For much of this episode, Brody seems at least as tormented as Carrie. Now that he’s made it to Congress, everybody sees him as their inside man. It’s not just Abu Nazir, who casually changed the terms of their arrangement (and whom Brody saved with the aid of a remarkably efficient international texting service). There’s the vice president, who sees Brody as a useful recruit in his efforts to undermine his own administration.

And, maybe most painfully, there are his old Marine buddies, who want him to use his access to exonerate, or at least get the truth about, Walker, about whom they’re asking some worrisomely on-point questions: “Walker may have lost his mind, but he did not lose his aim.” It’s a subplot in the larger episode, but it shows us a Brody barely keeping it together amid the stresses, strains and secrets weighing on him. Especially fascinating here, as in so many of Damian Lewis’ scenes, is how Brody’s facades and authentic emotions work with and against each other: here, his calculated need to give his comrades an answer that will quiet them and his genuine anger at being hounded and doubted by them.

Back in Beirut, the episode gives us something I’d been waiting for: Carrie and Saul back together, and a more direct reckoning with the fallout of the end of last season. One thing I love about scenes between Saul and Carrie is that we see that neither of them is a people person–they’re not easily friendly, each is a piece of work, and it’s taken time and history to have a rapport with each other. They’re difficult, cranky, bristling with spiny natural defenses. And their little exchanges mean a lot: Saul explaining that he was warned against the “deleterious effect” of visiting Carrie, Carrie admitting that she had hoped she’d be back working with him (“I know. Don’t get used to it”).

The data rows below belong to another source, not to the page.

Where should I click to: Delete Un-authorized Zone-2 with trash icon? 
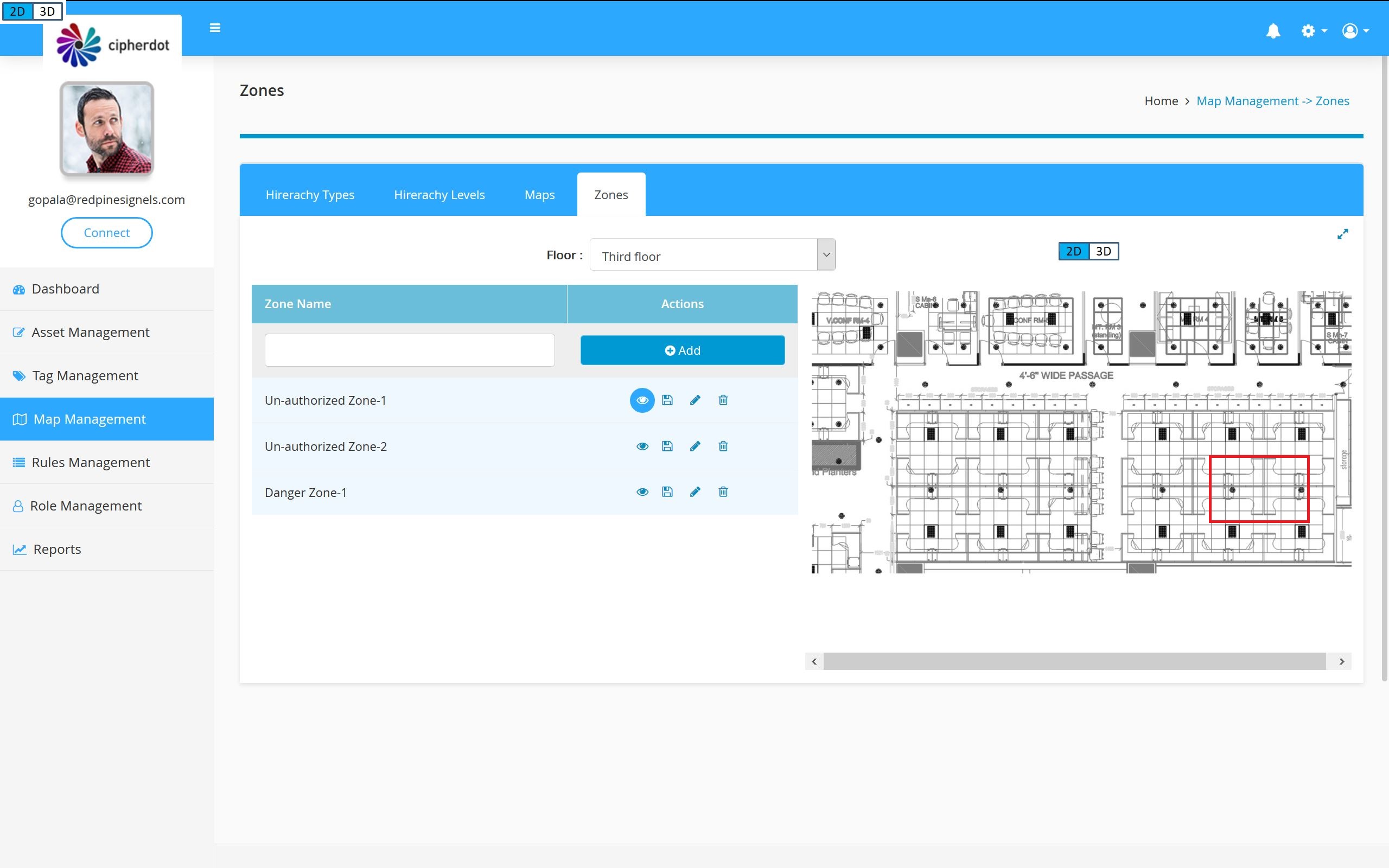723,446
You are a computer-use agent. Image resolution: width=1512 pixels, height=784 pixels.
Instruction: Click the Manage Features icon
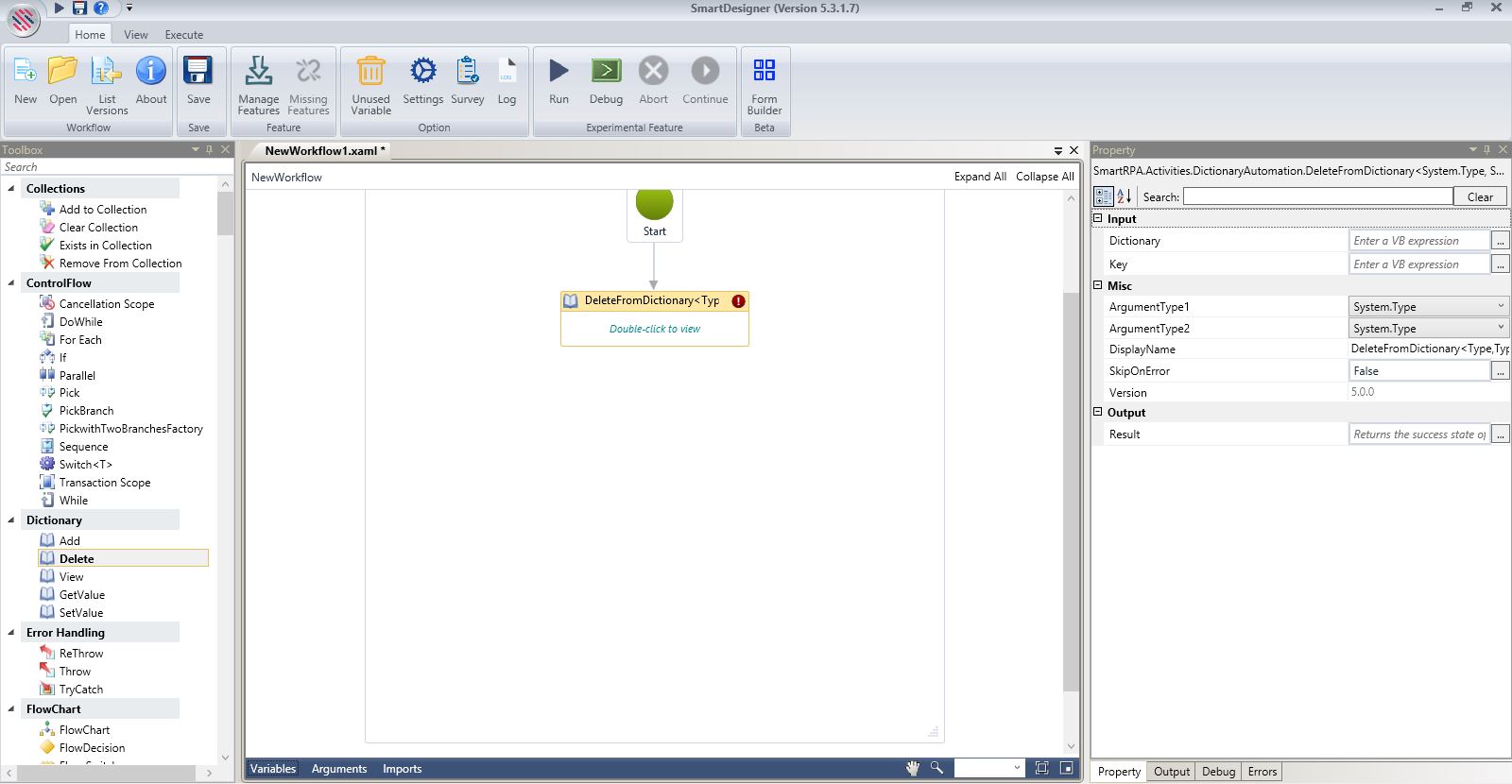(x=258, y=72)
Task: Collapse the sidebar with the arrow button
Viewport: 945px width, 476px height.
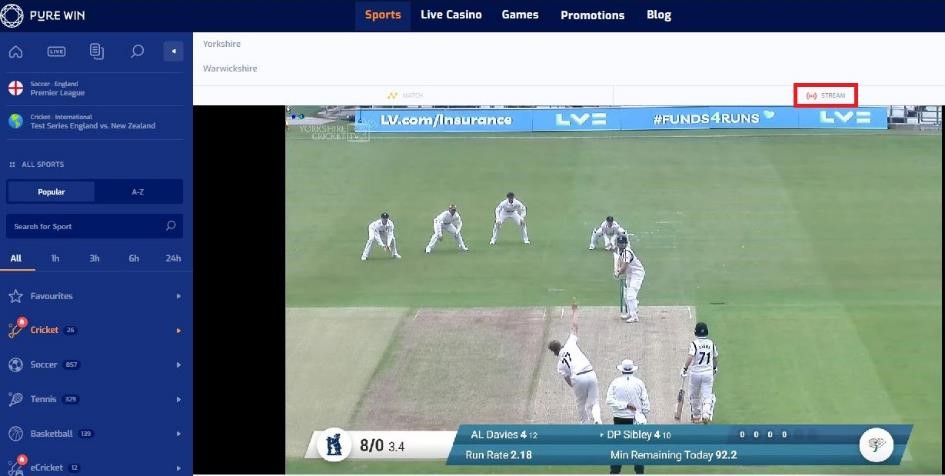Action: pos(174,51)
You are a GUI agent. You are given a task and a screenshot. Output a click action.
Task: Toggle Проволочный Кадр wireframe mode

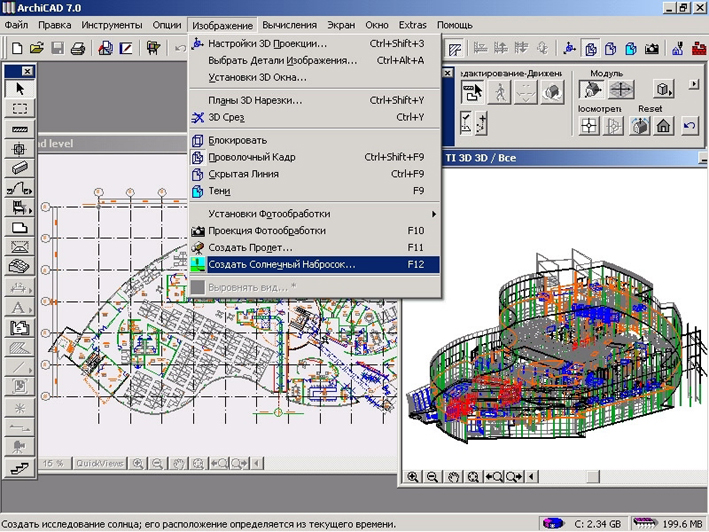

(LIST: New York Film Festival 2012: 10 Films to Watch)

There are two Carries, at least, coexisting in this episode, just as we saw multiple Brodys. The one who wants to get back in the game and the one who’s terrified of it. The one who’s cocksure and reckless and the one with doubts on top of doubts. The one who runs alone into a terrorist’s house and the one who runs to the roof to have a breakdown.

She tells us as much: she doesn’t trust her own instincts around her informant, but “the Carrie who recruited her”–that woman, she trusts. It’s a beautiful little scene, and one that gets to a long-running theme of Homeland, that the price of fighting a secret war is often alienation, even from yourself. Despite Nazir’s escape, Carrie has a triumph—she’s shown to be right—and yet she still feels there’s another, better Carrie, lost to time, and the best she can do now is look for traces of her, doing archaeology on herself.

Or so she thinks. For just as the first two episodes of this new season have set us up to expect a new status quo—Brody ascendant, Carrie crawling her way back—the last moments of the episode give us a revelation I’d not expected to see until much later in the series, if at all: Saul discovering Brody’s martyrdom video and, thus, learning that Carrie was right all along. (At least, pending some future twist.)

It’s a genuine, out-of-left-field stunner, and a sign that Homeland is not simply going to conservatively husband its story to keep it spinning out as long as possible. Abu Nazir may have gotten away, and Brody’s bomb vest may never have gone off. But two episodes into season two of Homeland, we have our first explosion.